Deep Breathing Exercise For Adults Having Anxiety Attacks
There are a lot of people who advocate the importance of deep breathing. They say that is a great way to help them concentrate and calm their nerves. Some even go so far as to mention that deep breathing helps them to drop weight. What what does deep breathing really do and where could you find use for it?
03/01/2011 Las Vegas, NV - Phillip Samberg suffers from panic attacks and he shares some of his expeirnces. “It is really frightening, it is a lot scary,” said Samberg. “I guess I was luck that I discovered how deep breathing worked for me, I know that it doesn’t for other people. To those who do not know what their solution is yet, just please keep it up and don’t give up.” Samberg was also there at the launch of the site - http://jadereviews.com/health-and-fitness/panic-anxiety-guides/the-linden-method-review/.
One commenter for The Linden Method Review has stated that deep breathing has helped with her attacks. Many others who suffer anxiety disoders compliment deep breathing as well.
Deep breathing is the practice of controlling your breathing by being conscious about it. If you are interested with reference to deep breathing, one of the initial thing you need to do is to practice. Sit or catch some zzz’s somewhere that you can relax or somewhere peaceful. In a count of three breathe in bit by bit through the nose. Hold it in for a count of 3 and then little by little breathe out through pursed lips.

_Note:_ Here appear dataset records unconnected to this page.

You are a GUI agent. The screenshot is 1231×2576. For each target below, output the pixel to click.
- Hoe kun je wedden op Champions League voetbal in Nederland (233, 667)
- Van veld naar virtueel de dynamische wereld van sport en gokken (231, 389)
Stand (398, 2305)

Do it for around 3 or five minutes, no more as it can cause you to feel light headed. Some people prefer to do it once everyday to help them relax. Others can decide to do it only when they feel an anxiety attack coming on. When it comes to attacks, it can be a challenge to do deep breathing at first. But, just remember to keep at it and do your best to manage your breathing.
There are a number of theories surroun ding what deep breathing is and what it may do for you. There are those who say that it can help to get more oxygen into our bodies and helping cells function better. There is some debate to the accurateness of that claim because regular spontaneous breathing in a healthy adult can get them all the necessary oxygen they need.
Deep breathing when used in anxiety disoders is likely to be something different. When you deep breath during an attack, you will probably be allowing yorself to focus on something else other than just the stimulus causing the attack. The same thing goes for relaxation, the deep breathing helps a person to become conscious of their body.
Like in some of the comments for The Linden Method Review, if deep breathing is working for you then keep at it. Please give it another try if it won’t work for you the first time. More often than not, mindful deep breathing helps to take a patient’s mind off the attacks itself and look into themselves.